Artenschutz: Madagaskar könnte im Jahr 2070 waldfrei sein
Der Klimawandel ist eine der größten Bedrohungen für die bereits gestressten Ökosysteme des Planeten. Doch für die meisten Tiere stellt er dieser Tage womöglich nicht die größte Gefahr dar, berichten Forscherinnen und Wissenschaftler im Magazin »Nature Climate Change«. Ob kleiner Krabbler oder großes Säugetier – alle tierischen Erdbewohner seien gleich an mehreren Fronten bedroht, schreiben sie. Als Beweis dienten Madagaskars Lemuren.
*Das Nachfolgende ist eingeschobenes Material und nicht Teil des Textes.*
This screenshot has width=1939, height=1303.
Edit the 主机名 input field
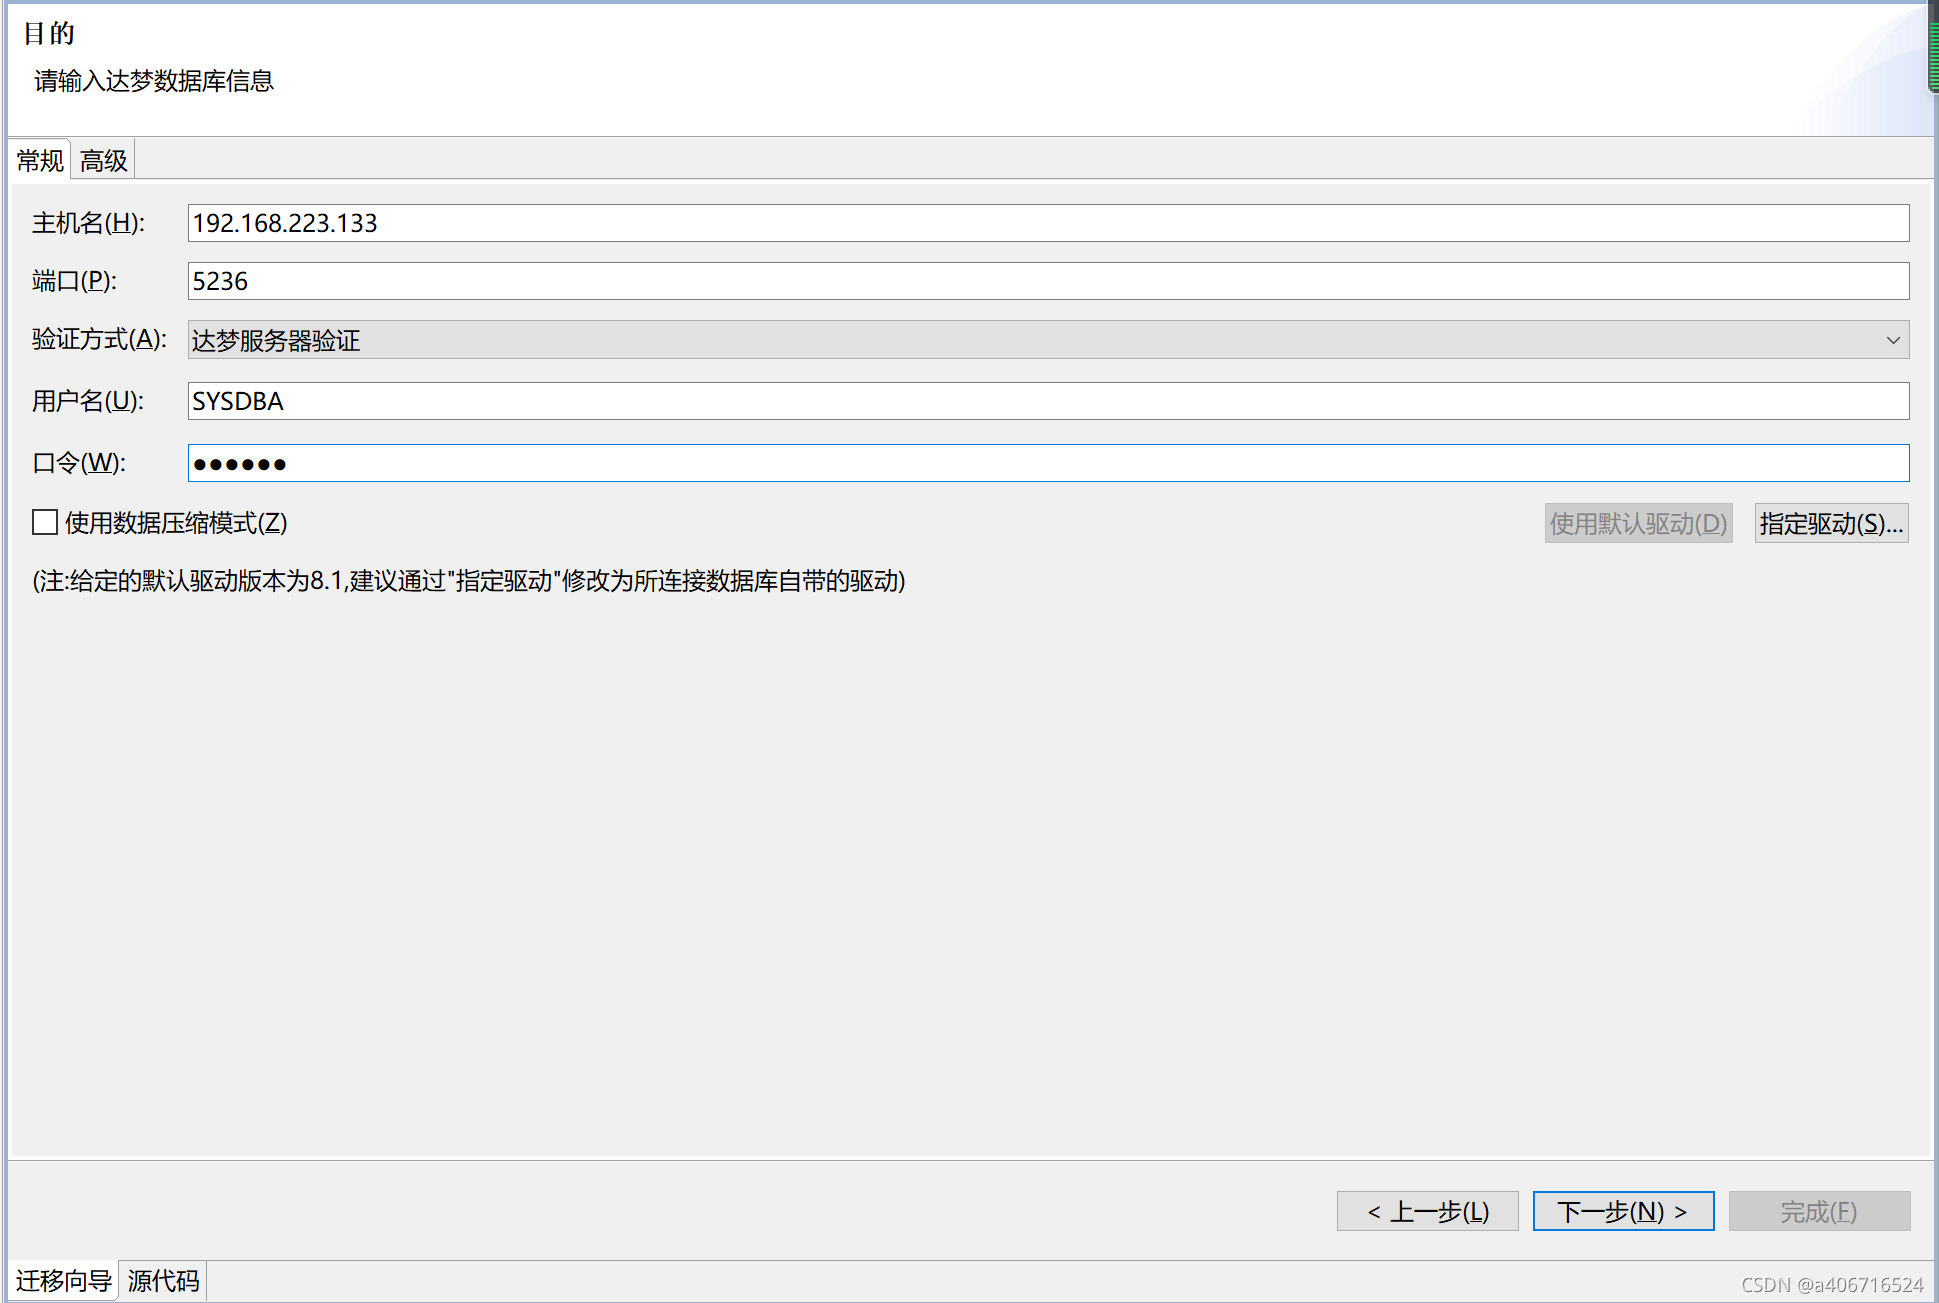[1047, 221]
Es sei nur verständlich, dass der Klimawandel besondere Aufmerksamkeit bekomme, schreibt das Team um die Ökologin Toni Lyn Morelli von der University of Massachusetts Amherst. Schließlich wirke er weltweit, könne gesamte Ökosysteme verändern und damit Lebensräume beeinflussen, die eigentlich geschützt sind. Doch schwindender Lebensraum – etwa durch Brandrodung oder Abholzung –, intensive Jagd, eingeschleppte Arten und Umweltverschmutzung seien als akute, gegenwärtige Gefahren nicht zu unterschätzen.
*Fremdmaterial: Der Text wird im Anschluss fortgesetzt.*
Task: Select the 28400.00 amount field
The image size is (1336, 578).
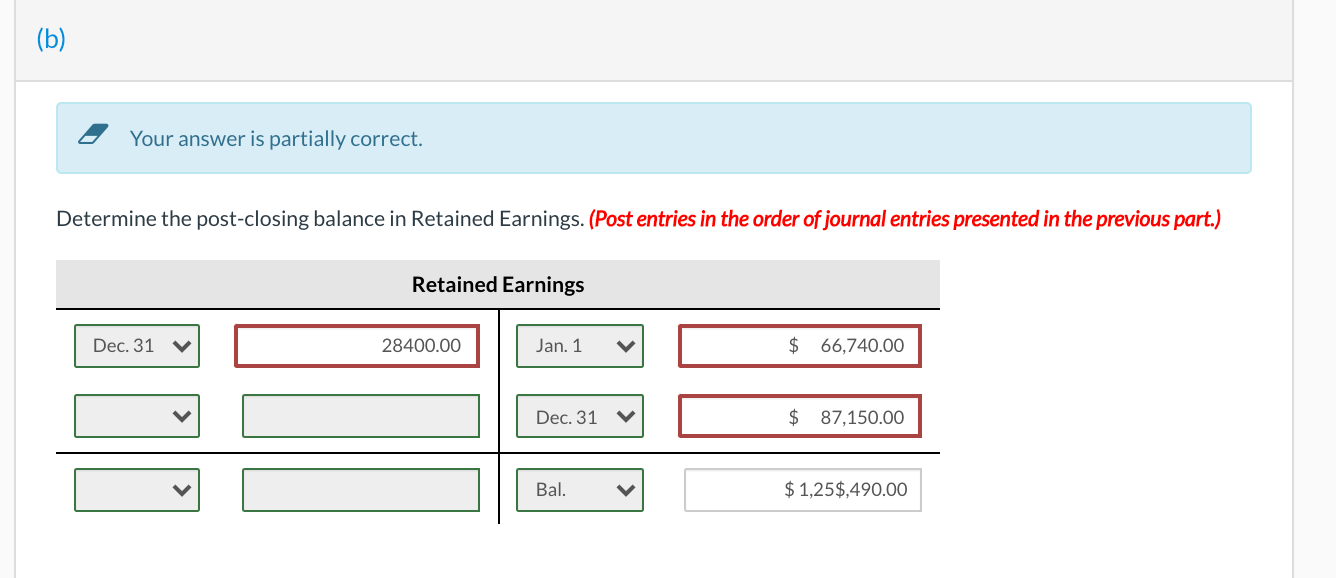Action: pyautogui.click(x=357, y=345)
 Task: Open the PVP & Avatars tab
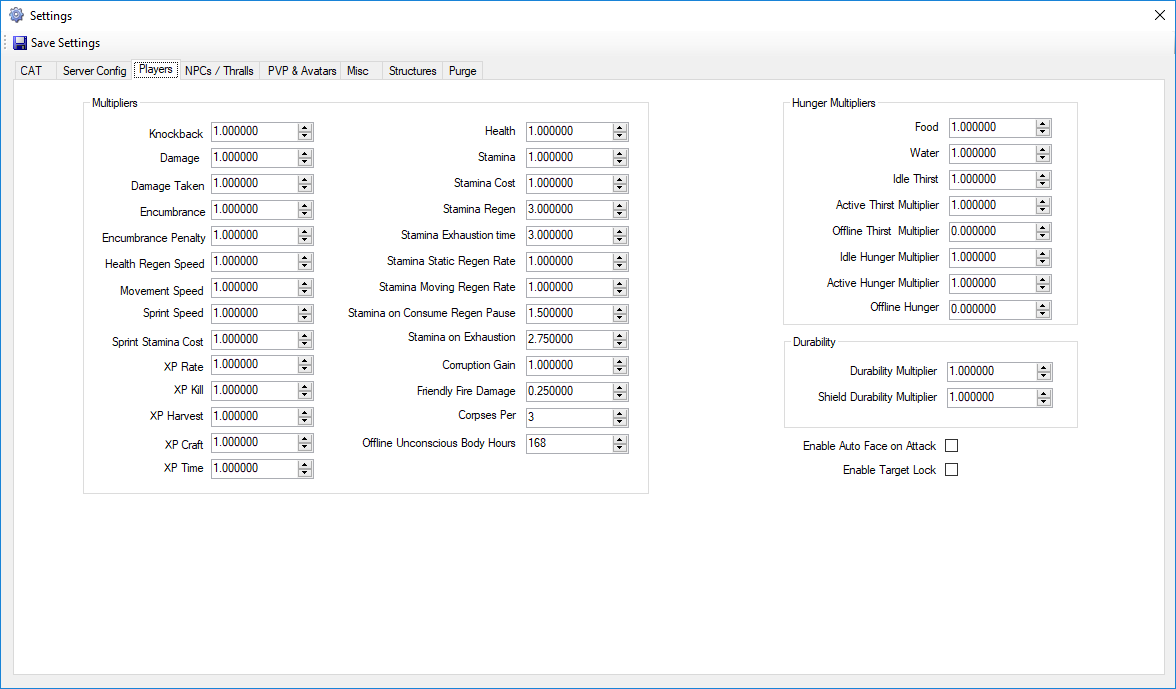302,71
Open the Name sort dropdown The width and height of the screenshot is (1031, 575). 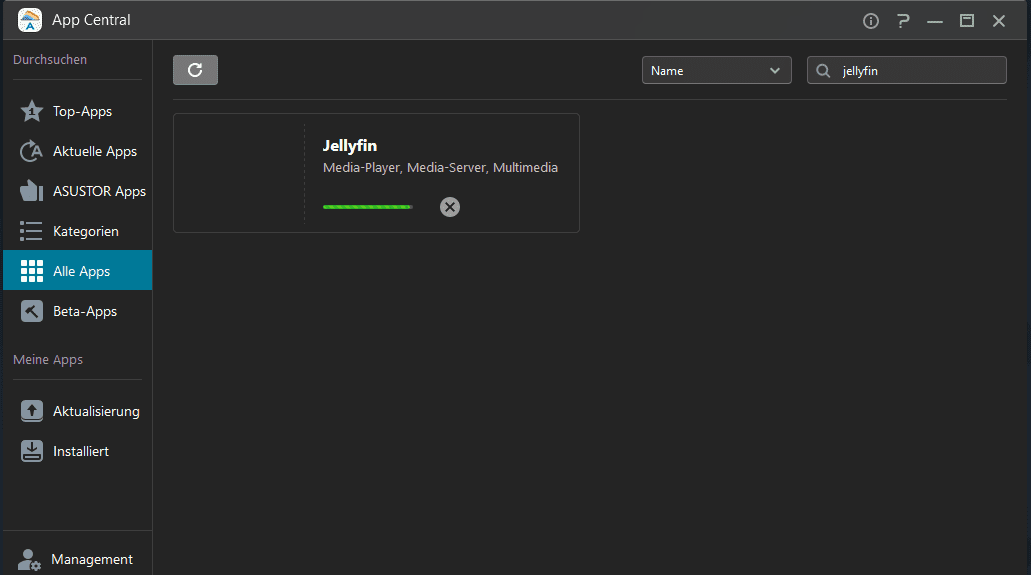pos(716,70)
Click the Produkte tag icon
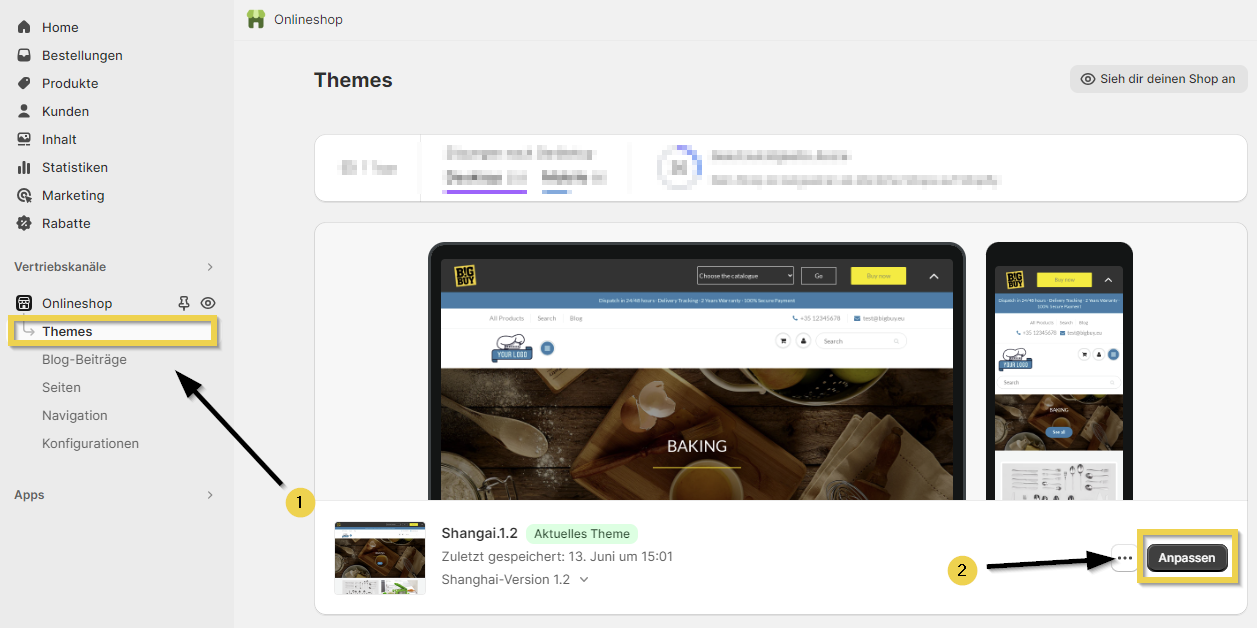This screenshot has height=628, width=1257. click(x=24, y=83)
Unter welch großem Druck manche Tiere bereits heute stehen, haben Morelli und ihre Kollegen anhand der ausschließlich in Madagaskar lebenden Schwarzweißen Varis gezeigt. Das Team hat berechnet, wie sich die Abholzung auf die bedrohten Lemuren bis zum Ende des Jahrhunderts auswirkt, und die Zahlen mit den möglichen Folgen des sich wandelnden Erdklimas verglichen. Daten aus 88 Jahren Forschung sind in das Modell eingeflossen.
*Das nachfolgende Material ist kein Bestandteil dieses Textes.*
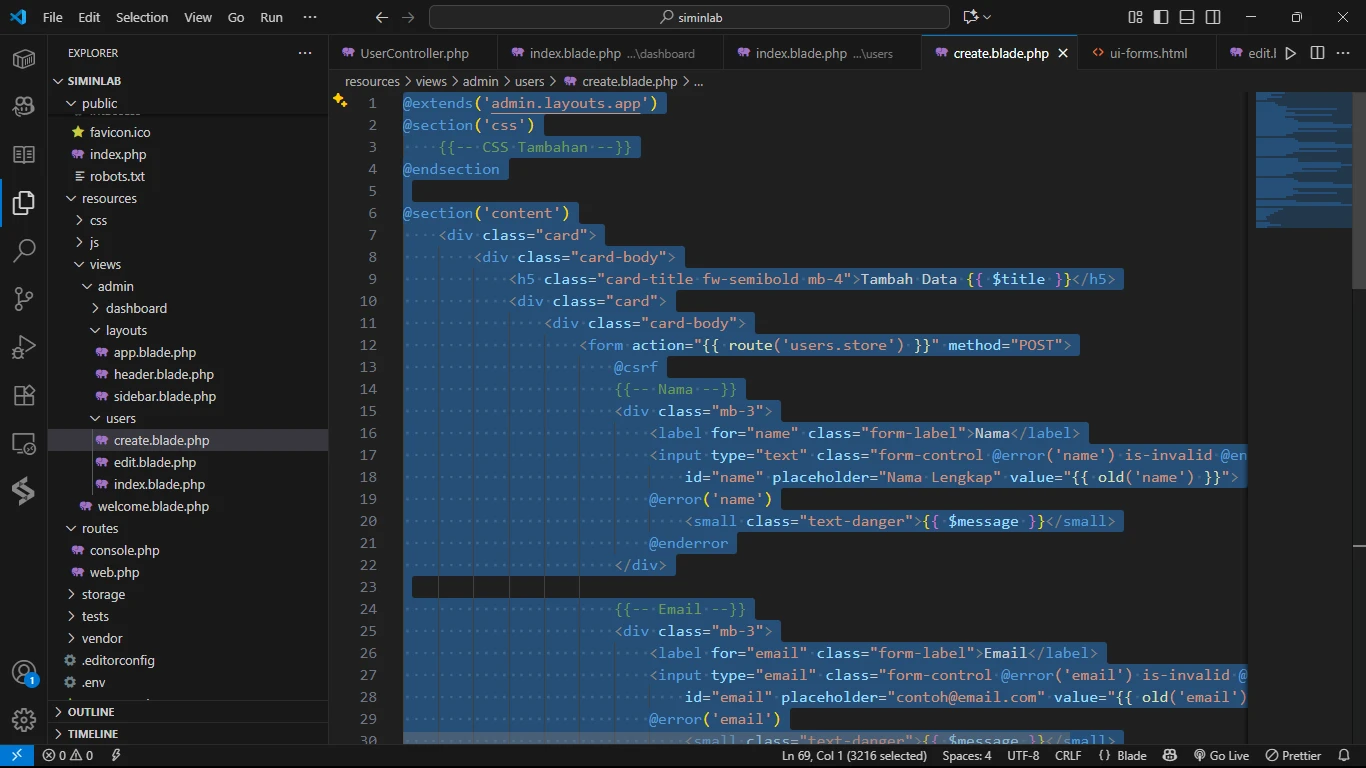The height and width of the screenshot is (768, 1366).
Task: Open the Accounts icon in activity bar
Action: (x=24, y=673)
75 Prozent des Waldes durch Klimawandel bedroht
Das Ergebnis: Bis zu 60 Prozent des für Lemuren bewohnbaren Regenwaldes könnten bis zum Jahr 2070 verschwinden, weil Bäume abgeholzt oder abgebrannt werden. Wegen des Klimawandels allein wiederum könnten bis zu 75 Prozent des Ökosystems verloren gehen. Komme beides zusammen, könnte der Lebensraum gar bis dahin vollständig zerstört sein. Mit dem Wald würden die Schwarzweißen Varis sterben, schreiben die Forscher. »Auch ohne den Klimawandel verlieren wir den Regenwald und seine Lemuren, aber mit dem Klimawandel geht es noch schneller«, sagt Morelli in einer Pressemitteilung.
Die Daten passen zu einer Studie aus dem Jahr 2018. Die Autoren hatten mit Hilfe von Karten dargelegt, welch große Teile des Regenwaldes der Mensch zerstört hat: Madagaskar liegt im Südwestindischen Ozean vor der Küste von Mosambik. Der Inselstaat bietet derzeit noch eine ungewöhnliche Vielfalt an Lebensräumen, die dicht beieinanderliegen, von immergrünem Regenwald bis zu Halbwüsten. Die Lemuren bewohnen die Regenwälder im Osten der Insel. Die Baumbewohner sind vor allem am Tag aktiv, insbesondere am frühen Morgen und am späten Nachmittag. Die Tiere gelten als bedeutsamer Teil des Regenwaldes in Madagaskar, weil sie Pflanzensamen weit verteilen und damit als Indikatoren für die Gesundheit des Waldes dienen. Derzeit gelten 96 Prozent der 101 bekannten Lemurenarten Madagaskars als bedroht. Was die Autoren der aktuellen Studie betonen: Die Lemuren in Madagaskar sind nur ein Beispiel von vielen dafür, dass die Biodiversität nicht allein durch den Klimawandel bedroht ist. Wer Arten langfristig schützen will, sollte deren Heimat schon heute bewahren.